Not dark. Expressively touching. You poured so much of yourself into this.
I had to grab tissues halfway through because as a mom myself, how you describe yours is who I'm striving to be for my 7yr old daughter.

It's eerie, but every night when I put her to bed (she always always has to have stories) tonight she asked me "What do you want to do when you die?"

I had no idea what she meant. I thought she meant what would I be doing after death.
She explained if I wanted to be buried or 'burned up like greatgrandpa and everyone touched his ashes and said something nice.'

I told her that my dad wants a viking burial where he's floated out on a raft which is set on fire at sea.
(She looked horrified and exclaimed "That's littering! The coral is dying!"--she's learning about that in school)

I told her that Daddy once said he'd like to be cremated and his ashes put into plastic easter eggs and hidden in a cemetery.
(She looked horrifed, but giggled and said, "Please don't let him put chocolates in those.")

Then I told her I'd prefer to have my body donated to science. All my body parts that can be used to save someone else--that's what I'd want.
She started crying and I didn't understand why at first. Like you, she hoped I'd be buried so she could visit me. She even had ideas for my headstone, lil morbid bugger.
I told her she could get me the headstone even if there was no grave. That she could put it in her living room like a decoration.
("No... I don't want it IN the house. In my garden!")

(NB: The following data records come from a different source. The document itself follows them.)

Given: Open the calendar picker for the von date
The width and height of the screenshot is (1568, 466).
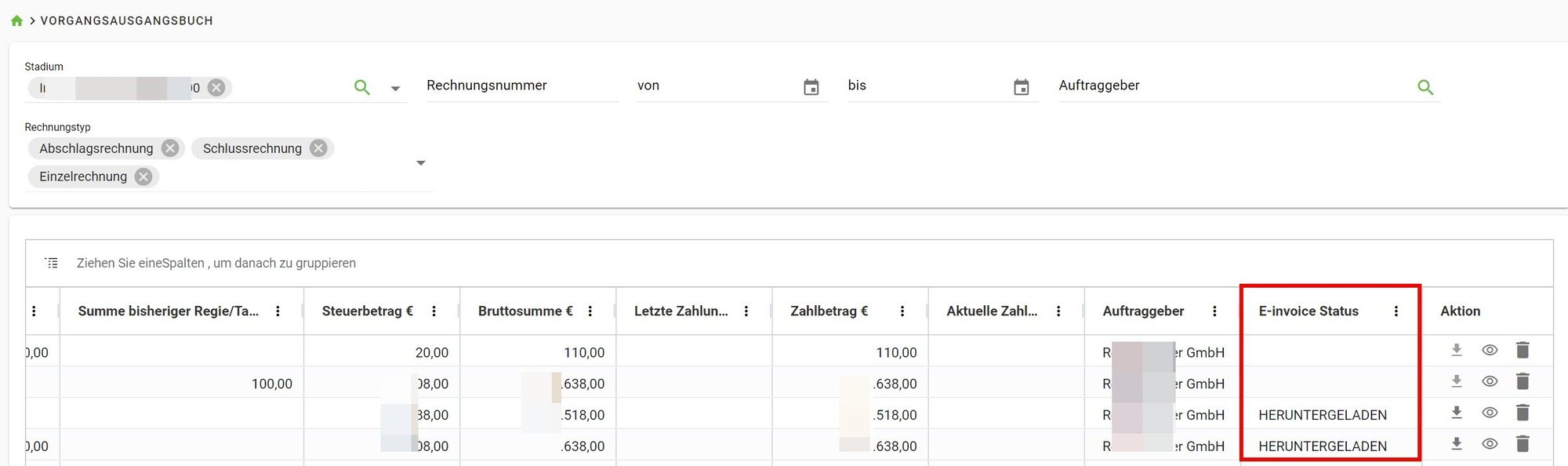Looking at the screenshot, I should click(x=812, y=87).
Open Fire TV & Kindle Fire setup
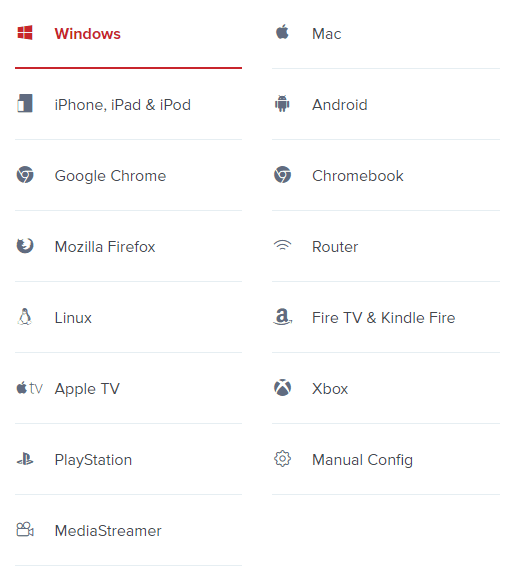 (386, 318)
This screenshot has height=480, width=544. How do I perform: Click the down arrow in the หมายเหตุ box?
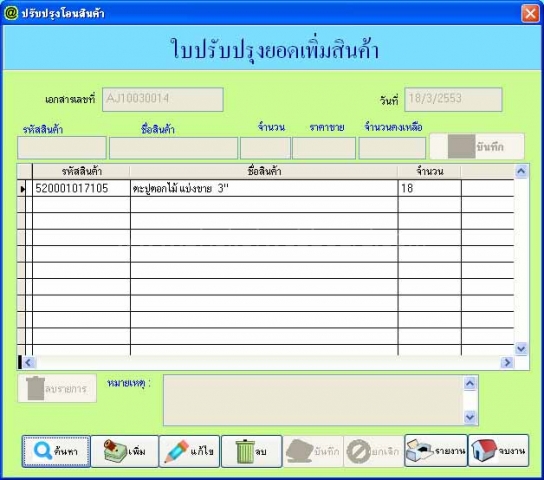(470, 417)
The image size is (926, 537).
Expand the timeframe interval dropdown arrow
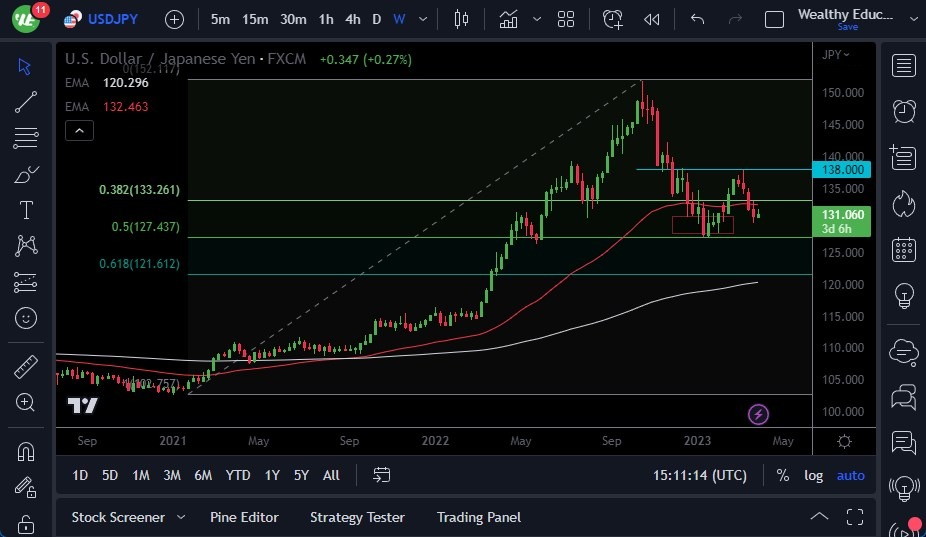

The memories will be with us forever, shaping us and having us aspire to be the great people we've known in our lives.
Thank you for sharing this--it must have been very difficult to write and your mom passed on so much of her good to you.
Happy Birthday to your mother. :beerchug:


“People are like stained-glass windows.
They sparkle and shine when the sun is out, but when the darkness sets in,
their true beauty is revealed only if there is a light from within.”
--Elisabeth Kubler-Ross
 
Gosh I wondered where ya gone... Now I know, and yet saddened. To say so much about how ya feel and carries on inside ya. Yet a wonderful tribute to her. :eek:)

I am too insignificant to say any more than my appreciation through simple words.

In a wee way every life your mum has touched will always carry on, as we see her in you without really knowing her.
 
i agree. lost my dad to cancer. and i fear i will get it some day as well. thanks for the post.